Los besos del hombre bajaron de sus labios a su blanco cuello.
La mirada de Fiona se desvió un poco, y al mirar hacia el frente, se quedó paralizada.
—¡Ah! —
Soltó un grito de espanto que llamó la atención de Samuel.
Él siguió su mirada y, al ver la figura parada en el balcón exterior, frunció el ceño involuntariamente.
Esteban estaba allí parado, con el celular en la mano, tomándoles fotos sin parar.
Jm.
Samuel soltó una risa ronca.
Ese muchacho, ¿jugando rudo?
Había saltado directamente desde el balcón de su propia habitación al de Samuel.
Y lo había hecho tan sigilosamente...
¡Qué interesante!
Fiona soltó a Samuel instintivamente y bajó las manos, con el pánico reflejado en sus ojos.
Samuel le dio unas palmaditas en la cabeza: —No pasa nada, espérame abajo en la sala.
Fiona lo llamó nerviosa: —Samuel...
—Hazme caso, baja.
Aunque la voz del hombre era suave, tenía una autoridad tal que ella no pudo negarse.

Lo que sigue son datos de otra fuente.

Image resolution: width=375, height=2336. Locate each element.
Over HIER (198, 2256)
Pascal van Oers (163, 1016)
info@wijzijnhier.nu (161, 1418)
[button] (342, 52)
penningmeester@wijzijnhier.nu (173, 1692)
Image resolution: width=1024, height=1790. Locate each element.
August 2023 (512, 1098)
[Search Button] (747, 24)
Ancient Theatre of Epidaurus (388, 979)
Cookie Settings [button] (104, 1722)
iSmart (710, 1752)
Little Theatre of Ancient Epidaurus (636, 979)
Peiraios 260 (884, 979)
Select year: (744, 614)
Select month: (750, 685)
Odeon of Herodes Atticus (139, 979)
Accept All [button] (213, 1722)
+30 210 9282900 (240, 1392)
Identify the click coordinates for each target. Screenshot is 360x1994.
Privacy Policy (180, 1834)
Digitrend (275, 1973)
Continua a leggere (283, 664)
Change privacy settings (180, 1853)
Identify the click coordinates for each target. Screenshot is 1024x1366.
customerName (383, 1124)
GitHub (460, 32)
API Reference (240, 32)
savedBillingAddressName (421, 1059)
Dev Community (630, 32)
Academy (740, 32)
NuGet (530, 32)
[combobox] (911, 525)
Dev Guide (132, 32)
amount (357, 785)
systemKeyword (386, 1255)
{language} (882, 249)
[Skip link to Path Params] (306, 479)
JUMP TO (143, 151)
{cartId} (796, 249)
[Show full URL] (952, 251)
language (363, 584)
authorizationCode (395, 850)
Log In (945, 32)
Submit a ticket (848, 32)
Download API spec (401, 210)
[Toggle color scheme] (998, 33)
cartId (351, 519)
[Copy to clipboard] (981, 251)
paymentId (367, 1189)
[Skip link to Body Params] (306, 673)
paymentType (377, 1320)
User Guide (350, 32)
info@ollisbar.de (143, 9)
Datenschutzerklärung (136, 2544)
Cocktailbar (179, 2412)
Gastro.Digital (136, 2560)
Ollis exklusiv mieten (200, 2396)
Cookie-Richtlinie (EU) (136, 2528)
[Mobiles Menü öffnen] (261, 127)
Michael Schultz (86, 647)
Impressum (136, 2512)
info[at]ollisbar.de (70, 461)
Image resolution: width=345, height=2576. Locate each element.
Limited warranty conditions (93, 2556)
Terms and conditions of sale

Fiona echó una última mirada a la figura en el balcón, apretó los dientes y salió de la habitación.
—¡Si no lo hubiera visto con mis propios ojos hoy, me seguiría engañando! Ella fue mi esposa, durmió a mi lado, me dio un hijo. ¿Cómo pudiste hacerme esto? Tío...
Samuel dio una calada a su cigarro y exhaló el humo suavemente.
Después de un silencio, preguntó en voz baja: —Esteban, tú nunca has amado realmente a una mujer, ¿verdad? Ni a Fiona, ni a Bianca.
—Estamos hablando de ustedes dos, ¿por qué metes eso ahora?
El rostro de Esteban estaba helado, mirando fijamente el perfil atractivo del hombre con un odio profundo.
—Ese es el problema... —Samuel sacudió la ceniza del cigarro, con un tono algo indiferente—. Como nunca has amado de verdad a una mujer, no entiendes lo que siento, ni mucho menos mi posición.
Jm.
Esteban no pudo evitar soltar una risa ronca: —¿Según tú, la amas de verdad?
—Si te digo que hablo en serio, ¿me creerías?